Не будь народовольческих «истин», до крайности просиявших у Ж. Ж. Руссо, волю вряд ли так дружно и убежденно приписали бы народным общностям уже по той очевидности, что способность желать человек всегда исполняет сам, оставайся он в согласии с посторонними или врозь, на свободе или даже в угнетении. Он не может влить свои волевые отправления в «общий котел», где они вправду перекипели бы в совокупный волевой итог79. Г. Еллинек писал: «…из воли многих психологически никогда не возникает единая воля, а всего менее, если большинству противостоит несогласное с ним меньшинство»80. Конечно, народная общность состоит из людей и создает социальную обстановку, многое предрешая в желаниях человека. От этого, однако, она не обзаведется мозгом, нервами и не станет сверхчеловеком со своей собственной волей, как и прочими частями психики, скажем, разумом или сердечностью, если смотреть на дело без фантазии. «Разве не каждый из нас в отдельности имеет свой собственный разум?», — писал Августин81; и точно так же при всем своем единстве ни народ, ни народное государство, ни сама Отчизна не «отрастят» себе единого сердца, даже если трогательно спеть о «сердце Родины, сердце едином»82. Можно многое связать и уподобить в метафоре, вливая кровь и оживляя плотью или душою все, что нужно к себе приблизить в чувственном влечении и сделать своим из политической, скажем, надобности. Метафора, впрочем, дает лишь подобие, в котором близкие вещи стоят все-таки врозь: сказать, что весь народ, словно один человек, чего-то желает, значит всего лишь, что поведение значительного числа людей просто напоминает волевую деятельность, но еще не означает, что народ и вправду единодушно изловчился и чего-нибудь пожелал в каком-то подобии общего телепатического сеанса. Однако там, где слабоватые подобия не дают полноверия, а «учение» Руссо еще не рассеяло мрак своим светом Разума, остается в силе воображение. С ним человек, если себе позволит, сумеет все так разглядеть без метафорических подобий и политических «наук», что вера во все хорошее перемешается в нем с прозой обыденной власти, и оживет тогда сама социальная плоть, как наяву, а в ней и душа народа будет источать и свою мечту, и непреклонную к ней волю83.

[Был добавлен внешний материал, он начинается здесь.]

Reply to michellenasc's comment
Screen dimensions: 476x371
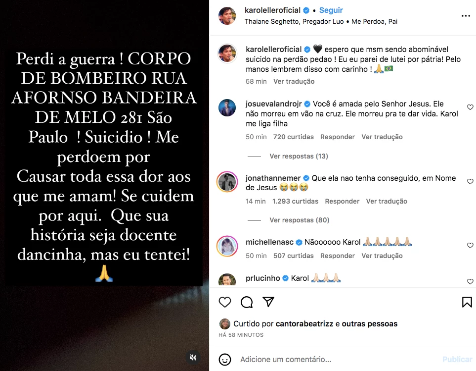pos(338,256)
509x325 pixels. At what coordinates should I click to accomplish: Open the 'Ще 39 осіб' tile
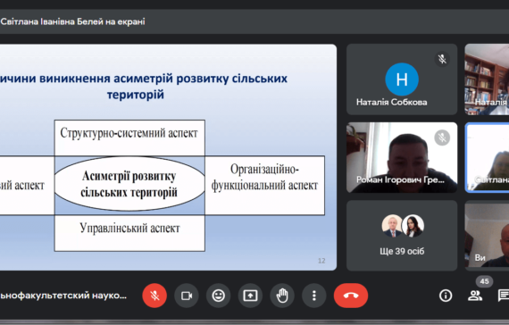tap(402, 236)
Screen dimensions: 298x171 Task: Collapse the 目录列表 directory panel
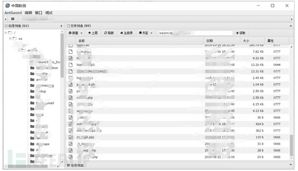61,26
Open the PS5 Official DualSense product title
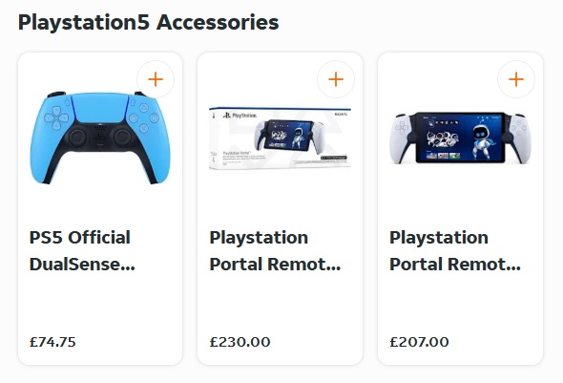Viewport: 563px width, 383px height. (82, 251)
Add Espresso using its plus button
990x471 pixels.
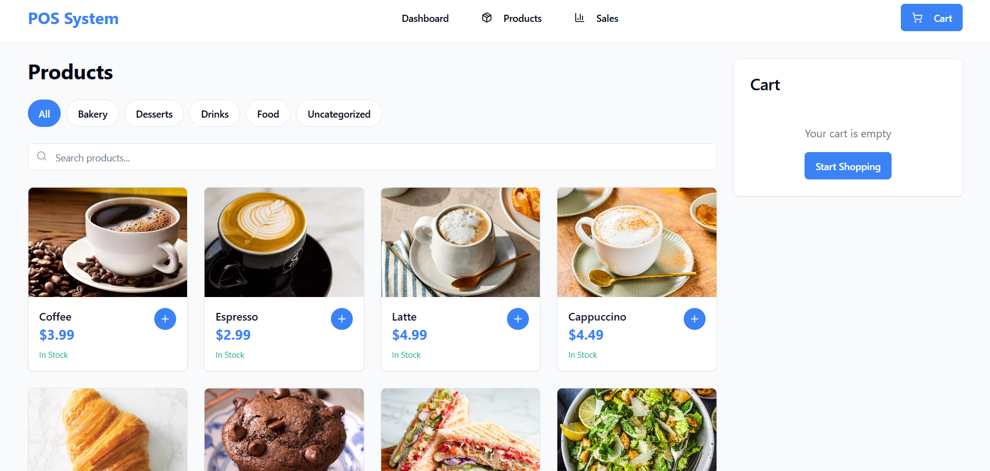coord(342,319)
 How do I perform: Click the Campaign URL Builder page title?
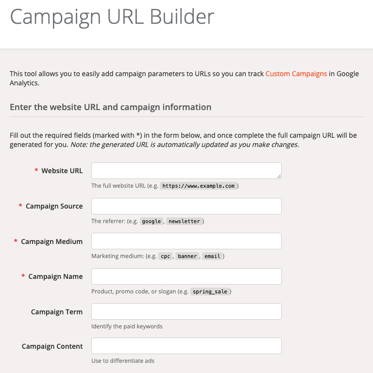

В прозаической действительности каждый, если удержится от фантазии, сможет в спокойном наблюдении заметить вокруг себя, в себе либо вызвать из памяти отрезки событий или полную их череду, которая начнется с проживания чьей-нибудь воли, продолжится знаками-актами повеления, восприятием этих знаков людьми, обработкой и переработкой их смысла вплоть до полного их измышления заново, а потом, возможно, последует возбуждение в людях различных мотивов покорности (и с угнетением обратных мотиваций), чтобы все завершилось собственно повиновением в их поведении, которое и делает человека подвластным — каждого по-своему вовлеченным в отношения власти то в осмысленной бодрости, то в бессмысленно-тихой покорности, то в рассудительно-неохотном смирении. Повиновение и покорность, при всех различиях эмоционального, умственного напряжения, во всяком случае составляет решающее условие властвования — без подчинения или смирения не бывает ни подвластных, ни, соответственно, власти. Прожитые желания, решительные изъявления остаются тогда в движениях фантазии, в границах личной психики и могут проступить в смешной, бесплодной распорядительности, когда никто не ответит ни деятельным повиновением, ни терпеливым согласием.

Власть вслед воле не состоится, если волю не выразить в распорядительных знаках, если окружающие их не воспримут или, не имея к тому мотивов нужного качества и достаточной силы, не ответят на них покорностью и тем более если встретят распорядительность безразличием, насмешкой или сопротивлением. Бывает, что знаки волеизъявления невнятны и непригодны, чтобы сообщить волю, или восприятие и понимание не способны их получить и усвоить. В общем, цепь событий между волей и повиновением на любом из участков рвется, чтобы «при всем желании» власть вовсе не состоялась или произошла бы в безнадежном расхождении с плохо изложенным, неверно понятым властвующим намерением и чтобы желания не сбылись во властвующих последствиях84.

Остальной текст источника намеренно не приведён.